Responsive Web Design
Responsive Web Design (RWD) is the method of designing websites that will respond their layout to the device being used. For example when you are on a Desktop computer you will see the original layout. Then if you view the same website on a tablet or smartphone the website "responds" using media queries and adapts to the device being used.
The example below shows a recent website we designed for a villa owner.
The screenshot on the left shows the website on a desktop browser and the screenshot on the right shows how the website displays on a smartphone. The menu goes from being horizontal to vertical (and on some designs we can make the menu minimize/collapse for more room) and the text is still readable.
No more "pinch/zoom" or scrolling from left to right to read.
Better still, the photo gallery automatically resizes to fit the screen so on the desktop you can have nice large photos of your property and on the smartphone they will resize relative to the screen size.
All other elements of the website, contact form, availability calendar (if you use ours), google map etc are also responsive.
Our own website (fvos.com) is responsive - of course! If you view our website on a smartphone you will see that we have the collapsible menu system with show/hide for the user to tap to see the menu and navigate around our website. More screen space for the content.
Why Would I Need A Responsive Website?
There are many articles on the internet that suggests half of all emails are viewed/opened on a mobile device. If you are sending emails regarding your rental property to a potential guest and you include a link to your website in that email and that guest is viewing your email on a mobile device wouldn't it be great if when the potential guest taps on the link they are taken to a website that they can read?
Imagine if they tap your emailed link, then they are taken to a website that has been shrunk down so small that it is unreadable on their phone. What will that guest do? Will they save the email until they are back in front of a desktop computer or move onto the next property? If that next property has a responsive website then that owner may get that booking - not you!
If you already have a website try viewing it on a mobile device. If you do not have a mobile device you can emulate the same thing by resizing your browser width by narrowing the window. If you cannot read/view your website easily then this is what visitors using a mobile device will see.
Now try the same thing with this page. You should see our layout reshape to a readable design. The banner at the top of the page resizes and the menu collapses.
Do I need a Mobile Website plus a Responsive Website?
In the past many people had mobile versions of their website created which were hosted on a special mobile URL (e.g. m.yourwebsite.com) and then when visitors would go to www.yourwebsite.com they would be redirected to the mobile site. The mobile site would often be a stripped down version of the main website with limited items on show.
This meant that 2 sites had to be maintained (and paid for) and any changes on one meant changes on the other - more costs.
With Responsive Website Design you only need one website - and one set of costs.

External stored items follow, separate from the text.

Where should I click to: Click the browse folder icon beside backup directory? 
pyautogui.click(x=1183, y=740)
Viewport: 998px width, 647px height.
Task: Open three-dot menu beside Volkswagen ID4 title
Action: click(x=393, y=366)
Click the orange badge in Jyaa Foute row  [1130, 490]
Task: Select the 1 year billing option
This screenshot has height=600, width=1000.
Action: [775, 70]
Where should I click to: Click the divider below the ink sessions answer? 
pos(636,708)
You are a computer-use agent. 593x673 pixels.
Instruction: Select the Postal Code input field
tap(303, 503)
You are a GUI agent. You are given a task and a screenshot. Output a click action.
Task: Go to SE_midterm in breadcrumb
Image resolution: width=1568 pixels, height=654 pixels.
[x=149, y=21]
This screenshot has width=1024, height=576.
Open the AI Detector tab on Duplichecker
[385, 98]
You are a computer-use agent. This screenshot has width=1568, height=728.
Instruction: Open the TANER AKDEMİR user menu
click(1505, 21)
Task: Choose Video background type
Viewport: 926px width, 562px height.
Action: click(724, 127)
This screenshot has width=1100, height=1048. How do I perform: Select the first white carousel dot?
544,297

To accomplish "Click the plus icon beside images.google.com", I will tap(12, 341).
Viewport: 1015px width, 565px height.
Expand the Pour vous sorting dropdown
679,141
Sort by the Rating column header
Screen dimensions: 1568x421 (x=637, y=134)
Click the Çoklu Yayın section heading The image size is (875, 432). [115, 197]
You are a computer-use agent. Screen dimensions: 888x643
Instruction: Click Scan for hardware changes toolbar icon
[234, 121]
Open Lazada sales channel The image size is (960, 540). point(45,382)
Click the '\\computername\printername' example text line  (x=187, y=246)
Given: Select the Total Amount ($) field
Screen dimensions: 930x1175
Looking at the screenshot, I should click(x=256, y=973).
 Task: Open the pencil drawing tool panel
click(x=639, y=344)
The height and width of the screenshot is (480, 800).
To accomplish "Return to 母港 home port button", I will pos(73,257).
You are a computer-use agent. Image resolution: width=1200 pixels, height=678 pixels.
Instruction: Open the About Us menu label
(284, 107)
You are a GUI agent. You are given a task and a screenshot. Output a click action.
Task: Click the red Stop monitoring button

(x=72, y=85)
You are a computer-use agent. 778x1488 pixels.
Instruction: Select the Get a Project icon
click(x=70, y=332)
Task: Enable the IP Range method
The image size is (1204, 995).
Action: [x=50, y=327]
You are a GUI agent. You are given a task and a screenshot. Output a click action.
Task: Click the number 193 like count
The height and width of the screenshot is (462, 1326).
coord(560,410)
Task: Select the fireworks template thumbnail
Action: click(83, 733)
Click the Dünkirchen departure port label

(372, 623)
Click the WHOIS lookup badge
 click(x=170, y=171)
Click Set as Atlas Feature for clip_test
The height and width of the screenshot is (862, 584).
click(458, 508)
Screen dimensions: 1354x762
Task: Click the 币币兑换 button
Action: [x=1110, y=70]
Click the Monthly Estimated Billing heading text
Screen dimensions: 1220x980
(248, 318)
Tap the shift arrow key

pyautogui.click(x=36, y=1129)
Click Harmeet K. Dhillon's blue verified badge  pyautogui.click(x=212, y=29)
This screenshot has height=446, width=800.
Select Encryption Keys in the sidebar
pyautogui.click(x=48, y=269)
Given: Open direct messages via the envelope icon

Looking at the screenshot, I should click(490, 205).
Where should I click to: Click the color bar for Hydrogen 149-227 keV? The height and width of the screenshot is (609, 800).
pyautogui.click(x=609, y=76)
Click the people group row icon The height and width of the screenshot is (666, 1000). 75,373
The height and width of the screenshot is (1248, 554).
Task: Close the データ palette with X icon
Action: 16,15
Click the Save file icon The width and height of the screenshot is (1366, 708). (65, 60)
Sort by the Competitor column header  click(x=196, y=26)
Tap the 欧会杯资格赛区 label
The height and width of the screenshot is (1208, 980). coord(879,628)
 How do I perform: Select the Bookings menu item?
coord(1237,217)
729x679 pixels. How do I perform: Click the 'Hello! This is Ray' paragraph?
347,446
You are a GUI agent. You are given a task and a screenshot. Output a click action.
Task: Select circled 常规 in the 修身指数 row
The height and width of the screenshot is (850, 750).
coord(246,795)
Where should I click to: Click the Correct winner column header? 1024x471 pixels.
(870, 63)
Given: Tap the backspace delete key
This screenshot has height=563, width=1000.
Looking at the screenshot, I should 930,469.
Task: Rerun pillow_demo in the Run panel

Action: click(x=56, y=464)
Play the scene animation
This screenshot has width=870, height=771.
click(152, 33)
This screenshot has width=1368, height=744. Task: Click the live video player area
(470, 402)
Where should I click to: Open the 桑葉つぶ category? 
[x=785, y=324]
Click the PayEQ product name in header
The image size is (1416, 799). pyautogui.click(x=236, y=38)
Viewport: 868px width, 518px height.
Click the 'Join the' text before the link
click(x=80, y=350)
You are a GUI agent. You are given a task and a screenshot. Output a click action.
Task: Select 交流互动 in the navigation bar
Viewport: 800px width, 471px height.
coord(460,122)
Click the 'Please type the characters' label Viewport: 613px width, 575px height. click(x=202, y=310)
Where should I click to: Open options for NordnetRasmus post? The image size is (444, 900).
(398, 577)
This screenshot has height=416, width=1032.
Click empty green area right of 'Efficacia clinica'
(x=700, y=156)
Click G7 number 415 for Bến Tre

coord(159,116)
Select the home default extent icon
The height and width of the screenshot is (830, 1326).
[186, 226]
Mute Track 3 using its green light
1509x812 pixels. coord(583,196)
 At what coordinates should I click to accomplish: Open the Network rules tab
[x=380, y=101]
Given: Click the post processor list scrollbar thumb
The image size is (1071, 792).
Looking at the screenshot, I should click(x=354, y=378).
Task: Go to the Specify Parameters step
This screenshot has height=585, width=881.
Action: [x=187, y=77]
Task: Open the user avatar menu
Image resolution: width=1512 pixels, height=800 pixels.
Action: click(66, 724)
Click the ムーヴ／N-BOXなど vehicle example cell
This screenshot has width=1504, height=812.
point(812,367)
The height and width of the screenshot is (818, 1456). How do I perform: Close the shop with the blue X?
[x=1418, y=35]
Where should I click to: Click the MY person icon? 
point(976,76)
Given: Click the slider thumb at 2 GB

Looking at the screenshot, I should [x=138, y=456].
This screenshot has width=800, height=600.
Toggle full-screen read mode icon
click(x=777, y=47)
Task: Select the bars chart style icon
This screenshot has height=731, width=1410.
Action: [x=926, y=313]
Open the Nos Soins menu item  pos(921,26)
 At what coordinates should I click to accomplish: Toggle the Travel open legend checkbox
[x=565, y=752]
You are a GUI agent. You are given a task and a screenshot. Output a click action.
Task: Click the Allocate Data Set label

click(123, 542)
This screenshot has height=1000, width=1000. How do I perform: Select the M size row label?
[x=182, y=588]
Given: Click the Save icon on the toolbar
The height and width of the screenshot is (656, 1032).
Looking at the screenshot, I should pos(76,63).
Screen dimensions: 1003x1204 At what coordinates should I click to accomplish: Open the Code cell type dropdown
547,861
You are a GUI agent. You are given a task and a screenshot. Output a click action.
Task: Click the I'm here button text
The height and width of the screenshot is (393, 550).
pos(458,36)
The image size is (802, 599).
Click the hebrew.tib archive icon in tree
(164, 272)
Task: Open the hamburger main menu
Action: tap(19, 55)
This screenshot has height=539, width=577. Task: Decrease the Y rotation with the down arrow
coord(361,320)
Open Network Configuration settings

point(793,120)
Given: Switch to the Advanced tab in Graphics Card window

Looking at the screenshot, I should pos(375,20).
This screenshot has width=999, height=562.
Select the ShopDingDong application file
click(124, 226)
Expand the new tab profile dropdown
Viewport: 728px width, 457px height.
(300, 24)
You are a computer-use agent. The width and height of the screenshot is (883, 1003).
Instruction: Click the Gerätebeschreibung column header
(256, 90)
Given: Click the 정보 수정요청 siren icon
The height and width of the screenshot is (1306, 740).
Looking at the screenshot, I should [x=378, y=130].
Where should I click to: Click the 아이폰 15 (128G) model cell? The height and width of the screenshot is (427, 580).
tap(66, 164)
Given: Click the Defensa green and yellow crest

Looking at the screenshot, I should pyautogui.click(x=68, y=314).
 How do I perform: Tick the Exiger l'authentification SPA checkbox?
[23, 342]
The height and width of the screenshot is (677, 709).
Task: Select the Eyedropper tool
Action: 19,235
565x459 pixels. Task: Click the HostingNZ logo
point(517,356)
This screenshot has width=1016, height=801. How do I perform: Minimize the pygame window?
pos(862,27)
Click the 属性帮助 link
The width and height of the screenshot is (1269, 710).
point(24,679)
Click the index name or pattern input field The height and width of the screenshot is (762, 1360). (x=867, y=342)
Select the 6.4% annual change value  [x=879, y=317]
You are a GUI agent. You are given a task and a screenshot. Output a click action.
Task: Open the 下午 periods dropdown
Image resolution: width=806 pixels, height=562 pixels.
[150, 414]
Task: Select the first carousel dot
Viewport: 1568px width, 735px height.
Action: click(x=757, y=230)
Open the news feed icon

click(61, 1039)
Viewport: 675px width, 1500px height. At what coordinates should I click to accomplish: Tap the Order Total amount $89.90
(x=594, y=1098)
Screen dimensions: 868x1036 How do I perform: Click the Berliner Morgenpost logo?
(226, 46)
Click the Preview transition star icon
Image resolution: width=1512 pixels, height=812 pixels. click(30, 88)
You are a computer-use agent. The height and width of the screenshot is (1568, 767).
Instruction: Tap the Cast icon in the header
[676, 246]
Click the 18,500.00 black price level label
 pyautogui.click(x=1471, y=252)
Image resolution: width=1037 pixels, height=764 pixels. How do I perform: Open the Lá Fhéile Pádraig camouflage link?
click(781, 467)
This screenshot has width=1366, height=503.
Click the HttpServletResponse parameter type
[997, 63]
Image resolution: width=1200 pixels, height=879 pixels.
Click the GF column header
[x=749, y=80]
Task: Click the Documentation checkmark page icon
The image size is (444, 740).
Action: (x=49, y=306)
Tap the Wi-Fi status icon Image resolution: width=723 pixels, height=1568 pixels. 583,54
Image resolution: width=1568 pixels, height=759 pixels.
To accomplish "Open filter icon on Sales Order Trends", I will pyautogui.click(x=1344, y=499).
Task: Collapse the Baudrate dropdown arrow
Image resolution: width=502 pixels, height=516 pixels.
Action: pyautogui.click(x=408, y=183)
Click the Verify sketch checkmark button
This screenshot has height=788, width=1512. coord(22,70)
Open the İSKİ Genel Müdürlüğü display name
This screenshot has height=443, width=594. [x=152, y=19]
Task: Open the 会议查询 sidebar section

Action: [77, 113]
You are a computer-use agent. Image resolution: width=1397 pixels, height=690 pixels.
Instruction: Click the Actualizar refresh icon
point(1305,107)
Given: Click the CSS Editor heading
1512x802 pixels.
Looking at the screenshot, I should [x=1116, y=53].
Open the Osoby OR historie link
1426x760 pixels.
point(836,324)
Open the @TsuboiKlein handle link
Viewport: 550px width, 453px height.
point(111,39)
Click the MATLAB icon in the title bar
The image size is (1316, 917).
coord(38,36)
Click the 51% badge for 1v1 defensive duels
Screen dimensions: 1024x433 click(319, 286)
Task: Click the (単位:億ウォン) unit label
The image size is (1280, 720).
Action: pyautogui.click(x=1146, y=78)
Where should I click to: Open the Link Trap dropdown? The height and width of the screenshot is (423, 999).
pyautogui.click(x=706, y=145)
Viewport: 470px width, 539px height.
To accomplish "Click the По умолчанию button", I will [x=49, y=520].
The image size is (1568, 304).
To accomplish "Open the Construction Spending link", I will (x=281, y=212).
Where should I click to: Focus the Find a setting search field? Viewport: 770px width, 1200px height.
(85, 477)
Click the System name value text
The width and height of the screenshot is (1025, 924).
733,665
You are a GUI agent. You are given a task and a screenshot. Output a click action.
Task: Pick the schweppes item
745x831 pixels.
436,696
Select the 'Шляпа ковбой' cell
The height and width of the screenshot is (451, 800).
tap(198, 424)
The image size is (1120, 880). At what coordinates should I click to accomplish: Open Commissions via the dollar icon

Should there be any content you would rather not show (extra long paragraphs of text or photos) on the mobile version we can code your website accordingly. For example our website has the share/follow buttons (Facebook, Twitter etc) showing on the desktop version but when viewing on a mobile device they are hidden.
I Already Have a Website - Can It Be Updated to be Mobile-Ready & Responsive?
Yes it can.
Depending on your existing design and the code technique used by the original designer most websites can become responsive. Some design elements may have to change slightly and some items (e.g. Flash) may have to go but the benefits of having a responsive website far outweigh any cosmetic changes.
Mobile-Ready Responsive Forms
We also make the contact forms user-friendly when displayed on a mobile phone. Have you ever noticed on a smartphone when you are completing a form and adding your telephone number that only the number keyboard shows? We make sure this happens with our contact forms.
Likewise with the email box the keyboard that displays includes the @ symbol so that your user does not have to tap the "shift" key mid-type.